Cinq Belges prendront part aux championnats d’Europe de taekwondo, en cette fin de semaine, à Manchester. Parmi eux, Jaouad Achab (29 ans/-63 kg), leader naturel de notre délégation car le plus ancien, le plus titré. Depuis ses débuts sur la scène internationale en 2014, Jaouad a décroché de nombreuses médailles, tant au Mondial qu’à l’Euro. Champion du monde en 2015, il est également triple champion d’Europe (2014, 2016, 2019) et encore médaillé de bronze l’an dernier, à Sofia. Son plus mauvais résultat à l’Euro ? Un quart de finale en 2018 ! Alors qu’à ses côtés, on retrouve Si Mohamed Ketbi (-68 kg), son jeune frère Badr Achab (-74 kg), Raheleh Asemani (-57 kg) et Sarah Chaari (-62 kg), Jaouad sera le premier Belge à monter sur le tatami, ce jeudi, dix mois après la plus cruelle désillusion de sa carrière, à Tokyo, où il fut battu d’emblée.

Jaouad, comment vous portez-vous à l’aube de votre sixième participation à l’Euro ?

"Je me sens bien. J’ai effectué une bonne préparation. Après Tokyo, j’ai pris du recul par rapport à la compétition. Mais j’ai continué à m’entraîner. Ma défaite aux Jeux fut très dure à accepter car ce résultat ne reflétait toute l’énergie, physique et mentale, que j’avais investie pour ce rendez-vous olympique. Mais c’est le sport. C’est la vie. J’ai tourné la page. Et j’ai repris sérieusement en janvier parce que j’ai encore des ambitions."
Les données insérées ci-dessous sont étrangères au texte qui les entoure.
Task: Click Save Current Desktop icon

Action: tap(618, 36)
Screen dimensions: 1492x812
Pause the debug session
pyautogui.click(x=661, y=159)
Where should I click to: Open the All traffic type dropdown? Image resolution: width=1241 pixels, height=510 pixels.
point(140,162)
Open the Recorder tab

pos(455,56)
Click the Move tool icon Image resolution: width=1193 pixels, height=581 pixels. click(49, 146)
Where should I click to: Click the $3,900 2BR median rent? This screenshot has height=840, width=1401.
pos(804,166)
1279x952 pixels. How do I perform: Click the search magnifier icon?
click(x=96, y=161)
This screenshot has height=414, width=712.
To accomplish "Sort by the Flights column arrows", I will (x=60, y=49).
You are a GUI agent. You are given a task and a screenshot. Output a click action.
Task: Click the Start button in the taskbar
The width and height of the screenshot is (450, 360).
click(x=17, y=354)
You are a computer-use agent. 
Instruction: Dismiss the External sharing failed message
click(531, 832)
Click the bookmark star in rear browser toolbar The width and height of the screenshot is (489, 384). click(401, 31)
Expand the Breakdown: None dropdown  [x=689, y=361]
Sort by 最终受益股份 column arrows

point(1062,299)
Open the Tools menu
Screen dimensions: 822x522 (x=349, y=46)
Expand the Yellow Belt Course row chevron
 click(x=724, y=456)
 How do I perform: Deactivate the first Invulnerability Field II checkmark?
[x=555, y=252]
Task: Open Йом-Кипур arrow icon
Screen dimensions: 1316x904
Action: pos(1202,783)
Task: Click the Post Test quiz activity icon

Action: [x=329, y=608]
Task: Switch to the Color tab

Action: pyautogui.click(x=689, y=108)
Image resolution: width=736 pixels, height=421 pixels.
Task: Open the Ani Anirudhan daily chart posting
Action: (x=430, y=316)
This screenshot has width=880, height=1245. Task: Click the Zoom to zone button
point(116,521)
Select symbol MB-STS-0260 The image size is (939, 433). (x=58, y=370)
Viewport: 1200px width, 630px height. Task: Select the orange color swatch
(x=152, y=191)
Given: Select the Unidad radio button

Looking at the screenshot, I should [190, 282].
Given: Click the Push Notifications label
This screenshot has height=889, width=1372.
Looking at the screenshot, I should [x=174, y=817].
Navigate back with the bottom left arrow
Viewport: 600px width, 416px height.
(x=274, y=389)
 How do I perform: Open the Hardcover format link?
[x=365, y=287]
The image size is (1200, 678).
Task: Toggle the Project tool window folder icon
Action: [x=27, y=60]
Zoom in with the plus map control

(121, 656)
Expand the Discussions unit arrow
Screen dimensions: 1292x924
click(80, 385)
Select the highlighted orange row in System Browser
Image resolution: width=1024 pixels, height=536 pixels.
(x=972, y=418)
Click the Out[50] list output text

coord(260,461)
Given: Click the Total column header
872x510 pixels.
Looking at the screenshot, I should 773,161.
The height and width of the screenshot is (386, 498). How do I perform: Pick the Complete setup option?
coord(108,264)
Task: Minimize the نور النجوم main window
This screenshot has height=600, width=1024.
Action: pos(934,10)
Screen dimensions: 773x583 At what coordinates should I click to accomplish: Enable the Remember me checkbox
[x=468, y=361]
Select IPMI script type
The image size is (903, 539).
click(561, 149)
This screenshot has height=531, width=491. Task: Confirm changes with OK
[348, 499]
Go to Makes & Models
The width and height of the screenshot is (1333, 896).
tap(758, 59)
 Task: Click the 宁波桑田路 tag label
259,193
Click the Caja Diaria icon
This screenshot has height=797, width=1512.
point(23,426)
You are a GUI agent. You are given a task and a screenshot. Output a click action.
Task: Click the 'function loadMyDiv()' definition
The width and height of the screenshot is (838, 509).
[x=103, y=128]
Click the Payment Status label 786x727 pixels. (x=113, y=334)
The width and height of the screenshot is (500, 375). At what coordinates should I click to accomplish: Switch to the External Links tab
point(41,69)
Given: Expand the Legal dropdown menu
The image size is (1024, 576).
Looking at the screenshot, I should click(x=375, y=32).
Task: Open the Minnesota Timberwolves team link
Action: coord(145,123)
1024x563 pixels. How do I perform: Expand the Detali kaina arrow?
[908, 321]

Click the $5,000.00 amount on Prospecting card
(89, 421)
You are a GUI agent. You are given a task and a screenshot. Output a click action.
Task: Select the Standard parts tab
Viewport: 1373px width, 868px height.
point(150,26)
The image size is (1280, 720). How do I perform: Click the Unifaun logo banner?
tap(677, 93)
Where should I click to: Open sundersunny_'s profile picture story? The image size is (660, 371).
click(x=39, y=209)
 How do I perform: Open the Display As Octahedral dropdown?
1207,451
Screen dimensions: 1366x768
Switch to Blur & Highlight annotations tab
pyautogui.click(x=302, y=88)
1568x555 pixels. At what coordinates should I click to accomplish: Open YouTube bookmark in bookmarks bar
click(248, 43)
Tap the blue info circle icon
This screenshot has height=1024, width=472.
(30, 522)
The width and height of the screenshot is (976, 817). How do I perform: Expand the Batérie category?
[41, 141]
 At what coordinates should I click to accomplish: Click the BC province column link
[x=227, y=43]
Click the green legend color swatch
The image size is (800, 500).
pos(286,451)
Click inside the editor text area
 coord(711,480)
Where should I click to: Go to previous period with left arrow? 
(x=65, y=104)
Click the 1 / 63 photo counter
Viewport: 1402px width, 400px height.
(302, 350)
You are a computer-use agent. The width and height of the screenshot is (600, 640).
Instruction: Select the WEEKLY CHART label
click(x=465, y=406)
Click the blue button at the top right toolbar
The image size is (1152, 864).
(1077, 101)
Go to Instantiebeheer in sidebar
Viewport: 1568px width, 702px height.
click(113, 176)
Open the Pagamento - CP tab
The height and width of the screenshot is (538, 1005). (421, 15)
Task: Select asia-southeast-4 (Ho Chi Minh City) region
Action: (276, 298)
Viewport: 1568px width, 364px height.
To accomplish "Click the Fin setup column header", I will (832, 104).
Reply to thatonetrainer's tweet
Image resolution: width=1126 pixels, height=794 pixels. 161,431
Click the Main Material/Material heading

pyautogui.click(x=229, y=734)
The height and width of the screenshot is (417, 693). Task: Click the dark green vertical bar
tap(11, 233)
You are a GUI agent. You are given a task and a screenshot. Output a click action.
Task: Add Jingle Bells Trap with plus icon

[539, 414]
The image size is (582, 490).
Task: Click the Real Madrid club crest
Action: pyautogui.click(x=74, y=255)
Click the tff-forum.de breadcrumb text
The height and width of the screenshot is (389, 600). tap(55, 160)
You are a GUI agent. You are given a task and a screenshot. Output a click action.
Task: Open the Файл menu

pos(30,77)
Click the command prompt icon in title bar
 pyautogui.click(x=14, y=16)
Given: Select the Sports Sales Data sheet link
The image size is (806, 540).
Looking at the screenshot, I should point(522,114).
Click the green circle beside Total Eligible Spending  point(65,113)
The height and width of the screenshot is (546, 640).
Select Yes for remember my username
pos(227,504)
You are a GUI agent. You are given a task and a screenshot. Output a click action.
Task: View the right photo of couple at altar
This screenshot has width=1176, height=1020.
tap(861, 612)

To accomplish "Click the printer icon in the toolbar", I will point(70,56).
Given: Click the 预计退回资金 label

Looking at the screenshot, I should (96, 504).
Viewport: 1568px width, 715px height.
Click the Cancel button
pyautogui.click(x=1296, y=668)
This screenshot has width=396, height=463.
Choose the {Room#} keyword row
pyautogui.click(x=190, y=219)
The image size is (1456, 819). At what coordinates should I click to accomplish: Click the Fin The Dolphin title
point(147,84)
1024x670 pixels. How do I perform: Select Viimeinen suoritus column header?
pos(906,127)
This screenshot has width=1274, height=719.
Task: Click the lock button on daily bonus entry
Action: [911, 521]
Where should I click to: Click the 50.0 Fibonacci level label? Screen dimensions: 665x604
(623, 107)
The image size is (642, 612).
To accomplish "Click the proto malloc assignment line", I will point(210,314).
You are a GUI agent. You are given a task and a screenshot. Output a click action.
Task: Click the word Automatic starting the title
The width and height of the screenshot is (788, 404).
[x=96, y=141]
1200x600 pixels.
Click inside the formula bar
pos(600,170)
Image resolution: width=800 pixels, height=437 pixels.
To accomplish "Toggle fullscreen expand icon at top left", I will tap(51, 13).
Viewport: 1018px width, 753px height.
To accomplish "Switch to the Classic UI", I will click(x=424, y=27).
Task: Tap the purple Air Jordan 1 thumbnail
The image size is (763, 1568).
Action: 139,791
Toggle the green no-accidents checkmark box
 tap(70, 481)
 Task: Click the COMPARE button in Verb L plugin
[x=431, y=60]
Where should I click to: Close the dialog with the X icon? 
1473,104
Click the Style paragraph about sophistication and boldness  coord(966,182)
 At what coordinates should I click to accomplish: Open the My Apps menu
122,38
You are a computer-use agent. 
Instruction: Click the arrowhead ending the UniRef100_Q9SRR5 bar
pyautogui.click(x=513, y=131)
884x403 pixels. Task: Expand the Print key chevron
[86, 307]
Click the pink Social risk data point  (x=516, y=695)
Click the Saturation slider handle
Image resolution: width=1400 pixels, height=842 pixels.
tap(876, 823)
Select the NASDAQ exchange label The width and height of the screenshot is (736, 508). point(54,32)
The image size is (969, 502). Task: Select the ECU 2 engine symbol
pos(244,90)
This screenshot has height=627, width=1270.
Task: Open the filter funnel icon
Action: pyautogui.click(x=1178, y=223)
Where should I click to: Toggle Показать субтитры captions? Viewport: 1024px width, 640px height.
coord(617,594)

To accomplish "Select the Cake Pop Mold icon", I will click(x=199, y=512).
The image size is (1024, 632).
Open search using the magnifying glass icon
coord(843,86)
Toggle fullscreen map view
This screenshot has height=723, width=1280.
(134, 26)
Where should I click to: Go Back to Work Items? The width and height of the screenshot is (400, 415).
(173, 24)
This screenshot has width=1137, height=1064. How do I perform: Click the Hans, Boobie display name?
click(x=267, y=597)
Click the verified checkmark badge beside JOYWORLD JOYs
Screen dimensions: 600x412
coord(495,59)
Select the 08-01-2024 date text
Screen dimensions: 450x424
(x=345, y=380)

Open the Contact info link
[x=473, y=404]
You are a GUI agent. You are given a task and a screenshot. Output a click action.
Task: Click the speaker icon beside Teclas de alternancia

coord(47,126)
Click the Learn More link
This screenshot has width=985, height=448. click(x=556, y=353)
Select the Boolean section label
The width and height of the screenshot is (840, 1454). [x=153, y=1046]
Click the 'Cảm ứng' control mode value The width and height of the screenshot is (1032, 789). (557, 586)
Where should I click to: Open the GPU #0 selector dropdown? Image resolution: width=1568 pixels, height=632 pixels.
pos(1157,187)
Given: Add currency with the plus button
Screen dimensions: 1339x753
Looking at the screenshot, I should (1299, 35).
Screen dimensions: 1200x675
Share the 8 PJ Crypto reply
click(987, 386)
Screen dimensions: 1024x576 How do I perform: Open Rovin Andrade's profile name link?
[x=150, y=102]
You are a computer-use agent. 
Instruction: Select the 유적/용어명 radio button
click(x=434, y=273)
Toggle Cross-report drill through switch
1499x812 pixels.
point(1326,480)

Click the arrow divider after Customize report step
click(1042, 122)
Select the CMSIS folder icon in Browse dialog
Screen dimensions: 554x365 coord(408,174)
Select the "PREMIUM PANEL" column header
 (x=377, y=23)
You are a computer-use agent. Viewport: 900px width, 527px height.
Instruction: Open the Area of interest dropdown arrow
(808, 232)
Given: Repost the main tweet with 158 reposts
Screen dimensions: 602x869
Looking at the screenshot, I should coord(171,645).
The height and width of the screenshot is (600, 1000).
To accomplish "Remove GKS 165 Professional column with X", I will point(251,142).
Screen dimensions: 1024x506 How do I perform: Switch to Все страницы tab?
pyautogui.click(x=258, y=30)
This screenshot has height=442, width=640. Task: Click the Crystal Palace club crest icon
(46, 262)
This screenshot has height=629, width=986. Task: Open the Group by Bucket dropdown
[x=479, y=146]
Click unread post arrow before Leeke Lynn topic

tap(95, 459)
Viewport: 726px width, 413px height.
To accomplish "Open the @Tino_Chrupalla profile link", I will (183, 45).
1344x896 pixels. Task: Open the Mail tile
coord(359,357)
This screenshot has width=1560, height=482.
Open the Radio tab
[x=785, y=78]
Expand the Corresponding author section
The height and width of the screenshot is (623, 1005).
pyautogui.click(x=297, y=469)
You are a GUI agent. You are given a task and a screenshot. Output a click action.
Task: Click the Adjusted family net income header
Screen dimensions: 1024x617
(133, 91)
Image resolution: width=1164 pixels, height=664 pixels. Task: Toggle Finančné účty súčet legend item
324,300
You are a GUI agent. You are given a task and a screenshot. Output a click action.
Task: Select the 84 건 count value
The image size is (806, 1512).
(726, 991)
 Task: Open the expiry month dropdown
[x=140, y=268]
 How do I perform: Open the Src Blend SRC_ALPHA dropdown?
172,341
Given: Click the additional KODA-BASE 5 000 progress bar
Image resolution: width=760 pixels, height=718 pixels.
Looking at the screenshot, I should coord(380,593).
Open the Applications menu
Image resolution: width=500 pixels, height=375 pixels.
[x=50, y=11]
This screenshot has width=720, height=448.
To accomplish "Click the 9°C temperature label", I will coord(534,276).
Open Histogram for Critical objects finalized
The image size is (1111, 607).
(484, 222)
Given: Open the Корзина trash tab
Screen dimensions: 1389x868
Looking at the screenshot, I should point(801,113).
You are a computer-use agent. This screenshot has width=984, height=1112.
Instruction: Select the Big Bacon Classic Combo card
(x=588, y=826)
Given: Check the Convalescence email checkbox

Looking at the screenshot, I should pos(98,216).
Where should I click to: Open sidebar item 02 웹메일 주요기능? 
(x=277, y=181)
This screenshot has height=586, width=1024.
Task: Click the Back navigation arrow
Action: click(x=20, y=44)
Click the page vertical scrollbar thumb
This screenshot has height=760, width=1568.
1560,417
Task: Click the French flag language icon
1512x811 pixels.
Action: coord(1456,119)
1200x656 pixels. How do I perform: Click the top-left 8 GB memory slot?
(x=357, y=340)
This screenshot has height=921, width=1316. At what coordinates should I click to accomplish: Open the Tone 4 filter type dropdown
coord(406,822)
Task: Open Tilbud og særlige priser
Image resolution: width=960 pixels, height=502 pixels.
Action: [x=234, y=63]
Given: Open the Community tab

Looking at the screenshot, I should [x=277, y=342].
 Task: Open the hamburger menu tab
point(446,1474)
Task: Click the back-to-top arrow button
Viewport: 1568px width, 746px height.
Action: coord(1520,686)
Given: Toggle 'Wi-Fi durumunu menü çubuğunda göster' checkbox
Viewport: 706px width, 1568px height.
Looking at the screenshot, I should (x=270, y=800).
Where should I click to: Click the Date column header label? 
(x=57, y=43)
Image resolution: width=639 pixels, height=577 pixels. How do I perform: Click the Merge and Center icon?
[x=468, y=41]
Manchester est une ville qui vous a réussi par le passé avec une médaille de bronze mondiale en 2019…

"C’est vrai ! J’aime beaucoup Manchester. Outre ma médaille, je pense y avoir réalisé mes meilleurs combats lors d’un Grand Prix. Et puis, j’y compte de nombreux amis qui viendront me soutenir. C’est important."

L’Euro vous réussit plutôt bien avec quatre médailles en cinq participations !

"Oui. Vous savez, j’ai retrouvé quelques photos de mon premier titre et je m’en souviens comme si c’était hier. À l’époque, je rêvais d’une médaille. Je pensais, je croyais que j’en étais capable. Et je suis devenu champion d’Europe. C’était de la folie ! Et puis, je me suis dit : "Pourquoi pas deux ?" Ensuite : "Pourquoi pas trois ?" Je suis fier du parcours que j’ai accompli jusqu’ici. De tout. Des bons comme des moins bons moments."

Quelles sont vos ambitions pour cet Euro ?

"Écoutez, réussir une belle journée. Ma journée ! Celle que je n’ai pas encore connue aux JO, même si je n’en étais pas loin en 2016, à Rio, où j’ai terminé au pied du podium. De Tokyo, j’ai tiré les leçons comme, par exemple, celle que je n’avais pas assez de compétitions dans les jambes en arrivant au Japon. Entre le Covid-19 et les choix, celui-là ne fut pas le bon."

Le Turc Hakan Recber, champion d’Europe et médaillé de bronze olympique, est-il l’homme à battre ?

"Sans doute… Mais attention : après chaque Olympiade, arrive une nouvelle génération. Il y a beaucoup de jeunes dont je dois me méfier. J’espère continuer sur la lancée de mes podiums à Sofia et à Lommel."

Paris 2024, vous y pensez ?

"Oh, non ! À mon âge, je verrai année par année. Ici, je me concentre sur l’Euro, puis il y aura le Mondial, reporté de l’an dernier, en fin de saison. Le plus important pour moi est de me sentir bien. 2024, c’est à la fois trop loin et très près. Imaginez : la période de qualification pour ces Jeux de Paris a déjà commencé ! Mais, franchement, je ne suis pas occupé avec ça."

Comment vous sentez-vous dans votre nouvel environnement d’entraînement ?

"Je pense avoir effectué le bon choix en optant pour la structure francophone, à la tête de laquelle il y a Leonardo Gambluch. Tout le monde est très professionnel et je suis bien entouré avec, entre autres, Si Mohamed Ketbi et mon frère Badr. Nous sommes tous très motivés à nous tirer vers le haut."

Et puis, il y a aussi le Team Achab…

"Fin 2021, j’ai organisé mon premier stage et j’ai énormément apprécié le fait de pouvoir transmettre mes connaissances et mon expérience aux plus jeunes."